A Lesson From Gettysburg


By Scott Stake

Last week, our family had the wonderful opportunity to visit Gettysburg, site of one of the most important battles in our American history. For four hours, we read and heard of the heroic efforts of so many men dedicated to fighting for freedom as we walked along the battlefield. The abolition of slavery, the preservation of the Union, the rights of citizens, and the future of our country hung in the balance at this strategic location.

Under the leadership of Robert E Lee, the Confederate Army was gaining momentum and ready to obtain strategic ground in the North. But the Union, under direction of Maj. Gen. George Meade, sought to hold firm. The first day of fighting was brutal, with thousands of casualties. While the assault from the Confederates was relentless, the Union still held the high ground. The second day was just as intense, and as sunset drew near, the Confederates saw a gap in the Union line. This was their chance!

At the extreme left of the Union line was Little Round Top, a rocky, mostly bald eminence on one side that rose 650 feet. General Warren, chief engineer of the army, saw the vital position uncovered and sent for help, scrambling for anyone to hold the hill. One of his couriers ran into Colonel Strong Vincent, halted at the front of the First Division.

"Where is General Barnes?" the courier asked.
"What are your orders!" was Vincent's terse reply.
"General Warren wants someone to occupy yonder hill."
"I will do so and take the responsibility."

Bypassing the protocol in not waiting for formal orders, Vincent quickly gave command of the brigade to senior colonel James Rice and rushed to the hill accompanied by his flag bearer. As the Confederates skirmished up the hill, Vincent, on top of a large boulder, cried out to his men: "Don't give an inch!" As he uttered these words, a bullet tore through his thigh and groin, and he fell from the rock. But with reinforcements sent in by Warren, Vincent's line held. By the next evening, the battle was over, with the Union holding their ground. Though Colonel Vincent would die a few days later (and countless others with him), his actions on Little Round Top are credited with helping save the Union. He stood in the gap!

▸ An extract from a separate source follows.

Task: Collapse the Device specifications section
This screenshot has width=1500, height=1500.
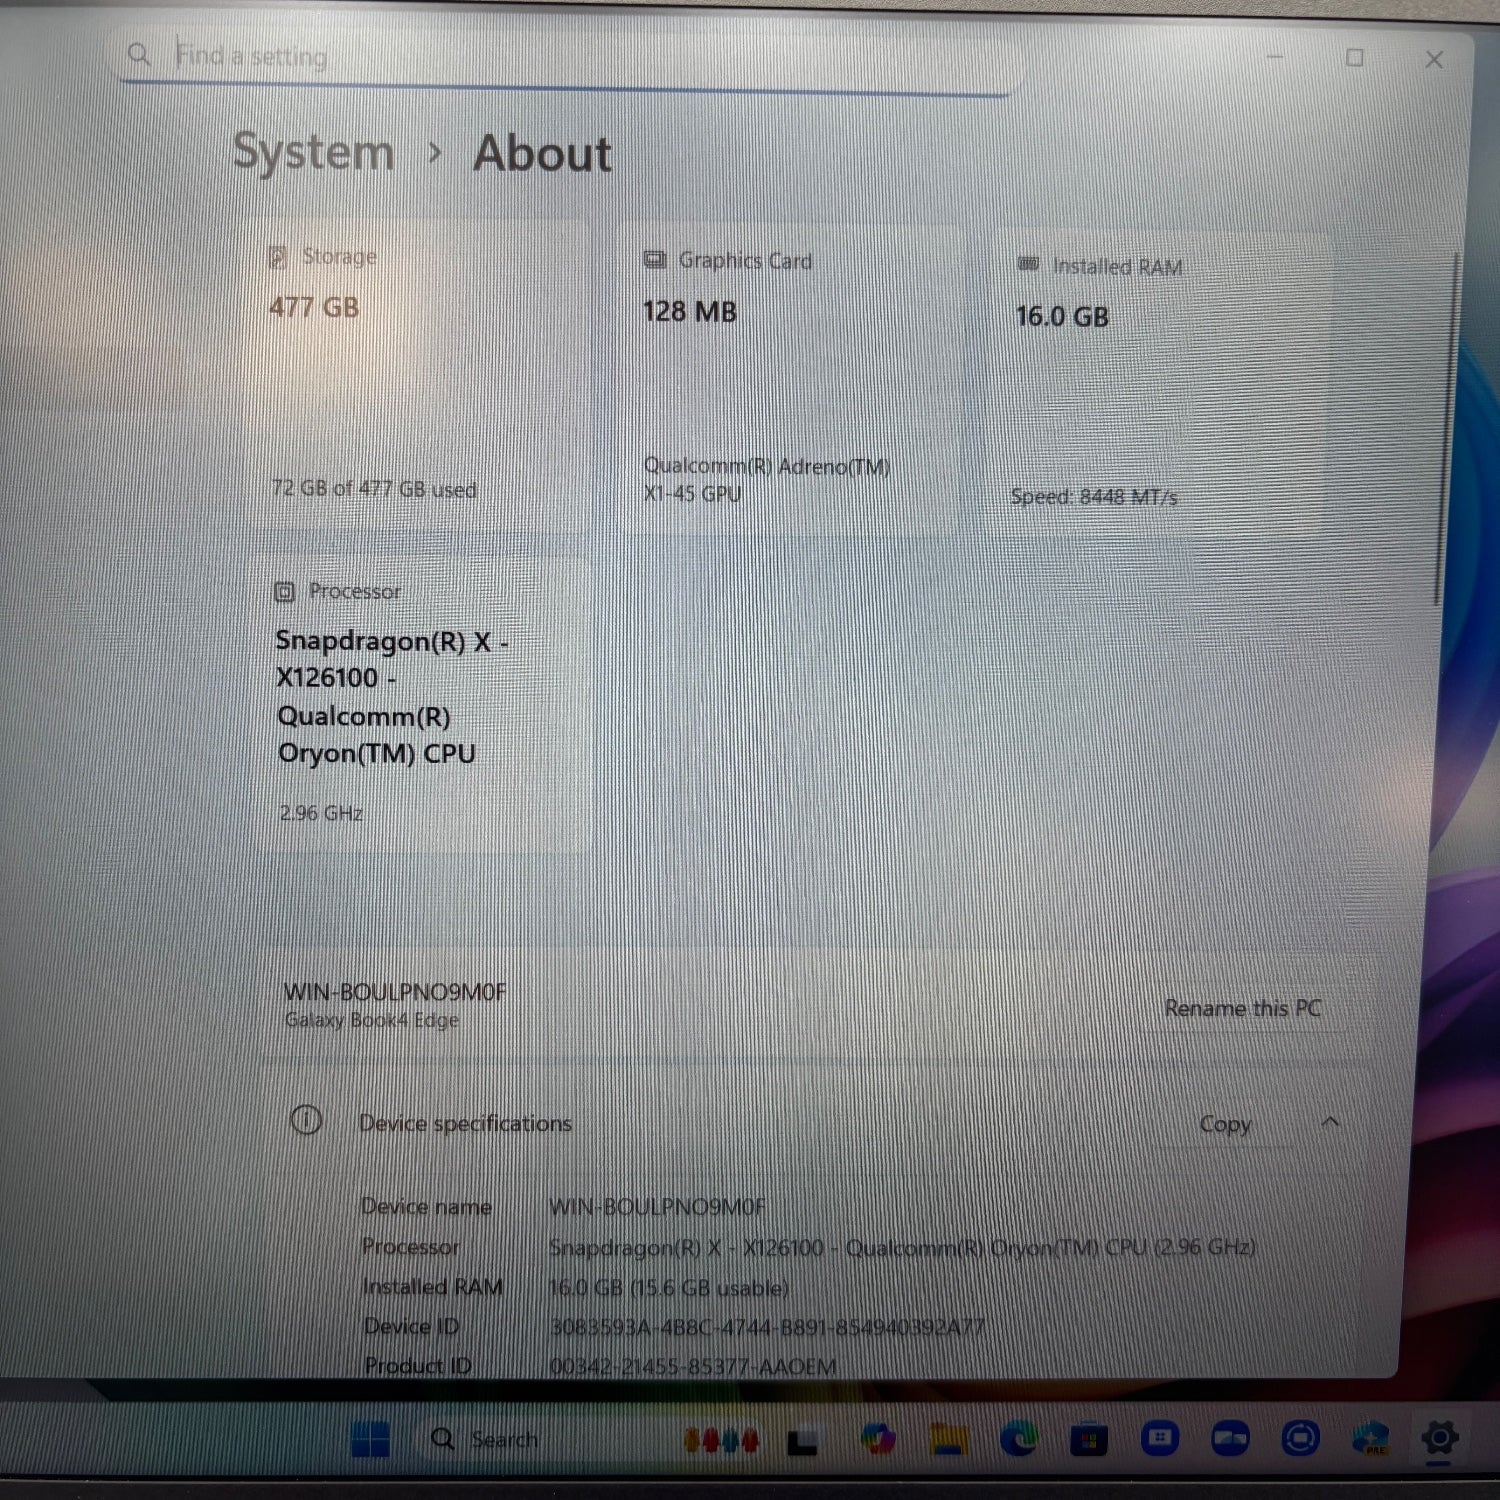Action: tap(1330, 1122)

In the same way, we Christians are called to stand in the gap between God's promise that all nations will be reached with the gospel and the fulfillment of it. David Bryant, in his excellent book In The Gap, writes these words:

By now it should be obvious that all Christians are born again into the Gap between God’s worldwide purpose and the fulfillment of it. But there’s more than one kind of response to that Gap. Some are asleep, some are on retreat, and some are determined to stand in the Gap particularly at its widest end where billions await the opportunity to hear of Christ for the first time.

What shall we call this distinct group of Christians who have taken this stand? For a moment, let’s call them “World Christians.” A World Christian isn’t better than other Christians. But by God’s grace, he has made a discovery so important that life can never be the same again. He has discovered the truth about the Gap, the fact that he is already in it, and the call of Christ to believe, think, plan, and act accordingly. By faith he has chosen to stand in the Gap as a result.

Some World Christians are missionaries who stand in the Gap by physically crossing major human barriers (cultural, political, etc.) to bring the Gospel to those who can hear no other way. But every Christian is meant to be a World Christian, whether you physically “go”, or stay at home to provide the sacrificial love, prayers, training, money, and quality of corporate life that backs the witness of those who “go”. World Christians are day-to-day disciples for whom Christ’s global cause has become the integrating, overriding priority for all that life is for them.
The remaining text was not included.